§ Stated exercise:
Rewrite the lines below with "Stats tab" changed to "Statistics tab" and nothing else changed, and leave the pictures out.
──────── Records for processing ────────
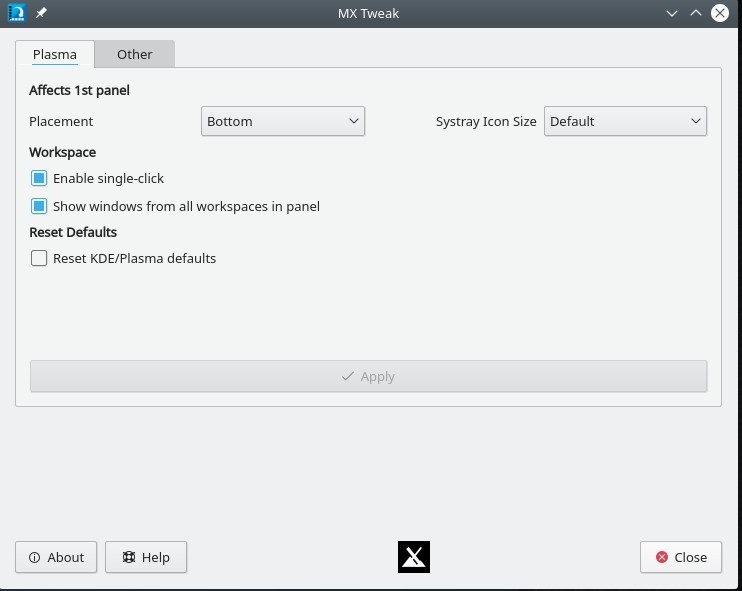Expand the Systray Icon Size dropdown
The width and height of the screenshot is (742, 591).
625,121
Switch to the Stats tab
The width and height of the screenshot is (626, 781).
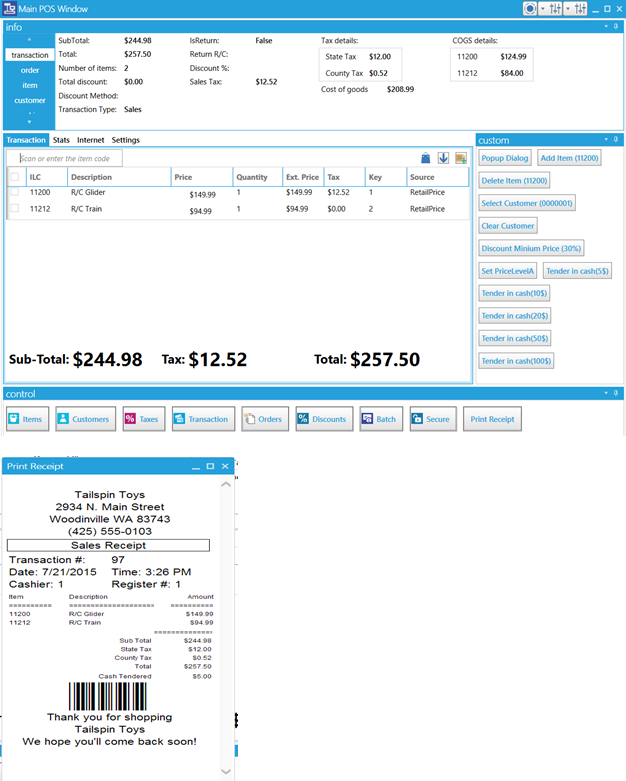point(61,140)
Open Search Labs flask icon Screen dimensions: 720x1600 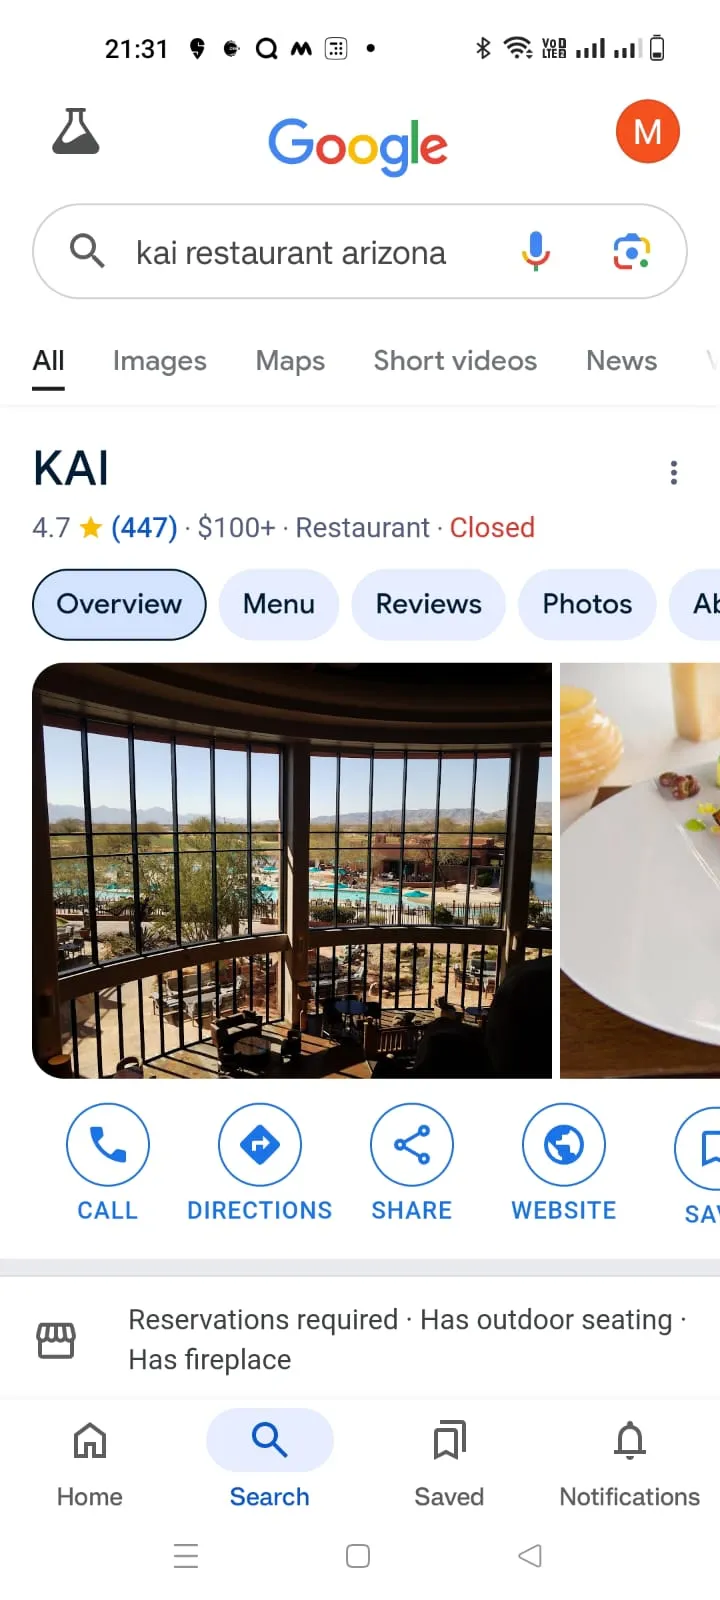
────────
§ Exercise answer:
Expand the Systray Icon Size dropdown
The width and height of the screenshot is (742, 591).
625,121
Switch to the Statistics tab
The width and height of the screenshot is (626, 781).
point(61,140)
Open Search Labs flask icon Screen dimensions: 720x1600 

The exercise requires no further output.